After having prepared the data and extract the information we want, we proceed to doing predictive modelling using RapidMiner.
Predictive Modelling in RapidMiner
We will be doing language processing, which will extract information from a review and then predict if an item is a hot item. We will split the data into training data and test data, so that after being trained, the model could work on new data and make correct predictions.
The workflow consists of:
The operator used:
- Retrieve: First we will import the processed Excel file into Rapidminer and then retrieve it.
- Sample: since the Excel data contains 19653 rows and this is huge, we would prefer taking a smaller sample out of it for testing the model, first because such a huge dataset is too heavy for a laptop computer with limited memory, secondly because if we use the whole dataset, it will run very slowly. In this case, we choose 2500 samples.
- Set role: We set the feature that we are interested in predicting, which is the Hot Item feature.
- Select Attributes: We will choose the number of attributes that are most important in helping train the model and discard the rest. In this case, we will not be using intermediate columns created to calculate the Hot Item feature. We choose the following features to be used for training the model: Age, Class Name, Rating, Recommended IND, Title, Review Text, Division Name, Department Name, and Hot Item.
- Nominal to Text: We convert the Review Text to text data type.
- Process Documents: This nested operator is used for text classification. It has the following operators within it:
These are the steps needed to process a typical text: First the text is broken into words whenever it encounters a list of provided characters, later it produces a n-grams of each word based on a specific length. N-grams is a sliding window that slides through the words in the text, with the size specific by the user. These n-grams will be added to a bag of words used to analyze the relationship between the word used and the final label. The tokens are stemmed to reduce them to their root form, later transformed to lowercase and then run through a filter to filter out tokens that don’t satisfy a condition. Finally the passed tokens generates n-grams that are added to a bag of words used for model learning.
- Store: We store the generated word list for later analysis
- Validation: After having generated the word list, now it’s time to prepare the data for training. The validation operator is a nested operator that contains the steps needed to train our model. First we will split the data into training and test data. We use a 70:30 ratio to split the data. 70% is training data and 30% is test data which is used afterwards to test the efficiency of our trained model. Below is the process used to train and test our data:
In this example, we use Gradient Boosted Trees as our model. The training data run through the model. The output is stored in a file for easy reference. Then we use the Apply Model operator to run the trained model through test data(the one we split during previous operation).

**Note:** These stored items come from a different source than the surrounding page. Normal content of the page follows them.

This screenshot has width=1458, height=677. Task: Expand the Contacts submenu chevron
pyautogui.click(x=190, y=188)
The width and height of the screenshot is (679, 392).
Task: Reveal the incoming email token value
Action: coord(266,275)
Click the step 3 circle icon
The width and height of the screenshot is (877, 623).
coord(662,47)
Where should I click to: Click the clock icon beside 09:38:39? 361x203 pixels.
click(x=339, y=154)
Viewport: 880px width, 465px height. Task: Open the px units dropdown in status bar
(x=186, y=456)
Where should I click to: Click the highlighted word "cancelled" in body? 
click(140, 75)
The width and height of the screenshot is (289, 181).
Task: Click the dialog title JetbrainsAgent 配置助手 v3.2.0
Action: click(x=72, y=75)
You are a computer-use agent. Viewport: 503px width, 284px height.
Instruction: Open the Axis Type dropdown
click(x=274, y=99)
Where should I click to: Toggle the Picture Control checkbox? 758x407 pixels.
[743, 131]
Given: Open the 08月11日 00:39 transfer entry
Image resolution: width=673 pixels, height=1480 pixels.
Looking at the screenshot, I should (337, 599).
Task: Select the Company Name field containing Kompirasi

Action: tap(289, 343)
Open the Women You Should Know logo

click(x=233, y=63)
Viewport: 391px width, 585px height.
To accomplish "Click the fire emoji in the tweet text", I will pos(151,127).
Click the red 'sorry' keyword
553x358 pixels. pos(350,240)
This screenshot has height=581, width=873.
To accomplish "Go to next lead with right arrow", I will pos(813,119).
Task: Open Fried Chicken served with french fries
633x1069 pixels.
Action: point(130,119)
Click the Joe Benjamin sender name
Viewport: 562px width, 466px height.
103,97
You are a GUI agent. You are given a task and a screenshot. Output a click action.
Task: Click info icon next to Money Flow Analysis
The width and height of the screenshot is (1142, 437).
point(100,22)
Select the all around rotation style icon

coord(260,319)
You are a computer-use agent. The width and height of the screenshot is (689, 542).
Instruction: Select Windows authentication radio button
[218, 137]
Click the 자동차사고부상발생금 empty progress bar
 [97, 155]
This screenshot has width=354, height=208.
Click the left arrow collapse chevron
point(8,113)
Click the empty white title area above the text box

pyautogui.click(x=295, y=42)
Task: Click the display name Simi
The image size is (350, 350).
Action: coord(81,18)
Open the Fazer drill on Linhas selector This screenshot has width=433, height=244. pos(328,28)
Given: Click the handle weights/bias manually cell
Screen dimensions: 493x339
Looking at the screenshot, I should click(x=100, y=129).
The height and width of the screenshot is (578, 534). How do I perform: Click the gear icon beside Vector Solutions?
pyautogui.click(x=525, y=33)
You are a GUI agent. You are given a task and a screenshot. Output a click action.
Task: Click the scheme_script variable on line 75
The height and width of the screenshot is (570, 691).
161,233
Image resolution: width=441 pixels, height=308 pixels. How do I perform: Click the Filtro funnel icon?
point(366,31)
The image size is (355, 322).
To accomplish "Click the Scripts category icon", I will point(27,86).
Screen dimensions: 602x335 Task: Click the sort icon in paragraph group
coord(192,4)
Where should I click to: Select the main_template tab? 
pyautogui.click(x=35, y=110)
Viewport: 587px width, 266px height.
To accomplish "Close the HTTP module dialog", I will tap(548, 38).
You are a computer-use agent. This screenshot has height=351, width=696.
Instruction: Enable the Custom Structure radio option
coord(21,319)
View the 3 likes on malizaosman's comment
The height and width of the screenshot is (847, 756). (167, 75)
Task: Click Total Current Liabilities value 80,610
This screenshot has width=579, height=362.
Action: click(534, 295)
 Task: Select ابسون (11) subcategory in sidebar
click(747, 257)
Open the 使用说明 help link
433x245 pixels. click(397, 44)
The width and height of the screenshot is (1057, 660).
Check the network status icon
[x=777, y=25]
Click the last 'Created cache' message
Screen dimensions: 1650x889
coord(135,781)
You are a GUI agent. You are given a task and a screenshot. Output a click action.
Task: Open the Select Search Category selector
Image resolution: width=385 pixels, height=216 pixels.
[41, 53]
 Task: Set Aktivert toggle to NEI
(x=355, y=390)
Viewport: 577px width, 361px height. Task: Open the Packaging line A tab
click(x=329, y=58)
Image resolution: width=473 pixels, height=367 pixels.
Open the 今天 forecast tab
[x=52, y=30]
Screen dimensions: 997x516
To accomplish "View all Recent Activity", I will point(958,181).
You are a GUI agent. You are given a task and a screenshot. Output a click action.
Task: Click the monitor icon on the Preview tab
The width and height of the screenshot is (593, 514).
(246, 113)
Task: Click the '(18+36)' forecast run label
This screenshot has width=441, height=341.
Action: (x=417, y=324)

Finally, to gauge efficiency of the mode, the Performance operator will generate a contingency table with true positive, false positive, true negative, false negative that correspond with the number of time the model correctly or incorrectly predict a label. This table is used to calculate the accuracy percentage of the model.
We use three Machine Learning algos to train our data and then compare the results to find which one is the best: Gradient Boosted Trees, k-NN, and Deep Learning.
Gradient Boosted Trees Result
For the Gradient Boosted Tree algo, we obtain an accuracy of 71.07%
With a simple algo like k-NN, we get a 64% accuracy.
Deep Learning Result
Even though deep learning is a complex model that can tackle many complicated machine learning problems, the first time we run we only obtain a 59.33% accuracy. Perhaps with more analysis and parameter tuning, we will be able to increase accuracy.
Naive Bayes result
The Naive Bayes model yields only 52.8% accuracy
From the above results, we can conclude that the Gradient Boosted Trees give the best accuracy. Perhaps with more parameter tuning, we will be able to improve the accuracy percentage even more.